Rise Of The Planet Of The Apes
I'm a sucker for the Planet Of The Apes movies except for that horrible, horrible, horrible one that Tim Burton made starring Marky Mark in 2001.

Horrible Bosses
My wife saw this with her friend, but left me out of it. Girls.

Moneyball
I hear it's kinda like Phantasm, but instead of the ball sprouting blades and fucking killing people, it dispenses money or something, which is exactly what recession-stricken America needs right now. Whatever happens in this movie, it won't be nearly as cool as what happens each day on Cash Cab, but then again, what can be?

The Green Lantern
I kinda want to see it just to see if it's as shitty as the trailers made it look.
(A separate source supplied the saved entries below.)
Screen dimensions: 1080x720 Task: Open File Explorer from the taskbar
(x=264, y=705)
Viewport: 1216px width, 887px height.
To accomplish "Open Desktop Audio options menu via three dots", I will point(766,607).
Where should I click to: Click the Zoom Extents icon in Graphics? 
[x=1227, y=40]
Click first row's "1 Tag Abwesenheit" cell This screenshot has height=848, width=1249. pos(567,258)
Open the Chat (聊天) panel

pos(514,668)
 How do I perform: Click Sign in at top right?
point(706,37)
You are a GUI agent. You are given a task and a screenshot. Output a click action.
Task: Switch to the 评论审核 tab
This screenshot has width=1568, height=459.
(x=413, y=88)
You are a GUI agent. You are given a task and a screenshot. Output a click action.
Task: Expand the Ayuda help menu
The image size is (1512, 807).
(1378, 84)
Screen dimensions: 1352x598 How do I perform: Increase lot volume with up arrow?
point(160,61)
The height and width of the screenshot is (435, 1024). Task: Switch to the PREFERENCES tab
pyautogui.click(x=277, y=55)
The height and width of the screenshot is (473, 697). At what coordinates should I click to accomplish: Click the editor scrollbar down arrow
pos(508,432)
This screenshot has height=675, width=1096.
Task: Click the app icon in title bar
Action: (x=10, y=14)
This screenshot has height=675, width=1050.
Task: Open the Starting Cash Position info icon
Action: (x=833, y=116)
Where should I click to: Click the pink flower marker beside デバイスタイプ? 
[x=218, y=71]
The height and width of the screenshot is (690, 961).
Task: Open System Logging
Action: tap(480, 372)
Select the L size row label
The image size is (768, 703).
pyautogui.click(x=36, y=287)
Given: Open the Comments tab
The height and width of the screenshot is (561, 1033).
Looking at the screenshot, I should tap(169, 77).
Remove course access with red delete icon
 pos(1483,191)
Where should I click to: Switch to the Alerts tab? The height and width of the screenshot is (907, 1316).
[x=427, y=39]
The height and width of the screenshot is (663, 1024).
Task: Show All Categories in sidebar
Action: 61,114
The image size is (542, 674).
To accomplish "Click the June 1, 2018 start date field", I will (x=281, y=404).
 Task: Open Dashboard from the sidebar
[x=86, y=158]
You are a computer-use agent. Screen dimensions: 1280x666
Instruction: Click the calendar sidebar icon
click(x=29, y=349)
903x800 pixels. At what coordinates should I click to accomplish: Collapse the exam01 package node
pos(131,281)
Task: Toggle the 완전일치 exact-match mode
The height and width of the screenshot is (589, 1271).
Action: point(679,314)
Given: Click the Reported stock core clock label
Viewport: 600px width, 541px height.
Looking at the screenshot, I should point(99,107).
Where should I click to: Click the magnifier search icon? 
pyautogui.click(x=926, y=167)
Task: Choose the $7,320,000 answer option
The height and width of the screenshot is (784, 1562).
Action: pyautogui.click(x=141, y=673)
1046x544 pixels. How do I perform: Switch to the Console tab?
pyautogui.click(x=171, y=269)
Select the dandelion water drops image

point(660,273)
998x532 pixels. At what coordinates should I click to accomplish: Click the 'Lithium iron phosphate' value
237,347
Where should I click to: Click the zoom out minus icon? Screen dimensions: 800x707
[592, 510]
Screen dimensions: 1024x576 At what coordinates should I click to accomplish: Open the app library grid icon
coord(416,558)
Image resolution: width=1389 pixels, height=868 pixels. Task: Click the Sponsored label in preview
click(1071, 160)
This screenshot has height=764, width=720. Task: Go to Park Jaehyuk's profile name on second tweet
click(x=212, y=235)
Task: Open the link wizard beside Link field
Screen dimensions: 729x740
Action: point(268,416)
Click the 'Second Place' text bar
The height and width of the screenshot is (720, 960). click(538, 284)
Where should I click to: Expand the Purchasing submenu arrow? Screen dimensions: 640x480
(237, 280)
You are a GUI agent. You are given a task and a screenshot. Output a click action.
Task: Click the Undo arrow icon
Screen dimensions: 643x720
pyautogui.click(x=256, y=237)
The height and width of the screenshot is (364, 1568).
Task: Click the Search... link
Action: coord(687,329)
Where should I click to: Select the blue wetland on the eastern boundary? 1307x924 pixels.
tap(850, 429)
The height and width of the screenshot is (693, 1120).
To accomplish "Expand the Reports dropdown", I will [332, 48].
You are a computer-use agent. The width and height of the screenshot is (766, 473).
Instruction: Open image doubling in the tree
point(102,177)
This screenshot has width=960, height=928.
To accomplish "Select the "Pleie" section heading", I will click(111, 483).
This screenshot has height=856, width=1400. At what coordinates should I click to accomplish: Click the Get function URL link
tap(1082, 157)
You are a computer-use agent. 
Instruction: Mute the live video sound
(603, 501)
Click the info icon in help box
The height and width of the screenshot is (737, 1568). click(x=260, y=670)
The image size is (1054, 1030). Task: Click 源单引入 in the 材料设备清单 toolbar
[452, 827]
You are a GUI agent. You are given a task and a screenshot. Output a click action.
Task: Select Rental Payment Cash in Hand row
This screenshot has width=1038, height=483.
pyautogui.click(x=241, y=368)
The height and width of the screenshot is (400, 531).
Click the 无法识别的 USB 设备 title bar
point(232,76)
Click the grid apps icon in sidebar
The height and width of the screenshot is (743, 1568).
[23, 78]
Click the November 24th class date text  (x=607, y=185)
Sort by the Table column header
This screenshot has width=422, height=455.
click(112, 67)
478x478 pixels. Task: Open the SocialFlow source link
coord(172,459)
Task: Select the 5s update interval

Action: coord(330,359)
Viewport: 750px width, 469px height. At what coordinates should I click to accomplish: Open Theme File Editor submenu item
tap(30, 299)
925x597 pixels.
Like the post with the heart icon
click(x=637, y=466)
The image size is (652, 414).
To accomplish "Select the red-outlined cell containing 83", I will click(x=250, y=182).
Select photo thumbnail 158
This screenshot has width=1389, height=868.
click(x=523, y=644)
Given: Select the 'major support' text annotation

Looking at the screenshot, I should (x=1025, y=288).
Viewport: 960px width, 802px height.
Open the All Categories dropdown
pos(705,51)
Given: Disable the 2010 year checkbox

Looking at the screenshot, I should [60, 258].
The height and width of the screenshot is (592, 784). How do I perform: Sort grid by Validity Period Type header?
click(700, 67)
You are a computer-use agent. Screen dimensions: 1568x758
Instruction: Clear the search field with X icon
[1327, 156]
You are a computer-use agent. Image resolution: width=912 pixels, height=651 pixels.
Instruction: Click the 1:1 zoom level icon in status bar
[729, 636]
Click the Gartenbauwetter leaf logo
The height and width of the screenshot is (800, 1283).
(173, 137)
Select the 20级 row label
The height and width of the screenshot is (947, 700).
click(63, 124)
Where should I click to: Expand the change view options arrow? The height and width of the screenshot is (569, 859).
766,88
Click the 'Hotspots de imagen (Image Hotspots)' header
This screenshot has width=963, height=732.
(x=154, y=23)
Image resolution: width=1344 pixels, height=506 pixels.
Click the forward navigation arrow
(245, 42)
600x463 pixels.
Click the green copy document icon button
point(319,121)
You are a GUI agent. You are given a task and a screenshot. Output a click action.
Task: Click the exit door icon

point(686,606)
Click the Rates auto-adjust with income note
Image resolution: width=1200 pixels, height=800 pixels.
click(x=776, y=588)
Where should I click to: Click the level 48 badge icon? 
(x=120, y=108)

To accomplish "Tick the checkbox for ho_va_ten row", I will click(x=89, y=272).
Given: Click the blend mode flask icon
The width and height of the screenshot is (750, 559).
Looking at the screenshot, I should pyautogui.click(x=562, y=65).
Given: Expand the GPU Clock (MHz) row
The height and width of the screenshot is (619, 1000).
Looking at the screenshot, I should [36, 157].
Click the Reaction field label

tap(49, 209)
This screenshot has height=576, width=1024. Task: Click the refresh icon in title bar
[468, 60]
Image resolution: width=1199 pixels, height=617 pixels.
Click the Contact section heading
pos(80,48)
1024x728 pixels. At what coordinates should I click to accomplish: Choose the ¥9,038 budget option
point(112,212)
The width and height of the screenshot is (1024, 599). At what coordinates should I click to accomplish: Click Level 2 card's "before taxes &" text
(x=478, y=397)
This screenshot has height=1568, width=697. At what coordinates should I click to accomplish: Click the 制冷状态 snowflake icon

A Very Harold And Kumar 3D Christmas
Same as above, but I guess there's a scene where Danny Trejo ejaculates at a Christmas tree in 3D or something.

Cars 2
I think this is the first Pixar movie that I've had virtually no interest in seeing. Cars 1 was their weakest blockbuster hit (both critically and financially), but the one that sold the most merchandise... therefore sequel. They're making another Monsters, Inc. as well, which all makes me seriously fear for the company's future.

Twilight: Breaking Dawn - Part 1
I won't watch this one until there's a RiffTrax commentary available for it, but I can't wait to see the scene where Edward uses his vampire teeth to give Bela a C-Section.

And that's it! I can't wait to see what Adam Sandler has in store for us in 2012!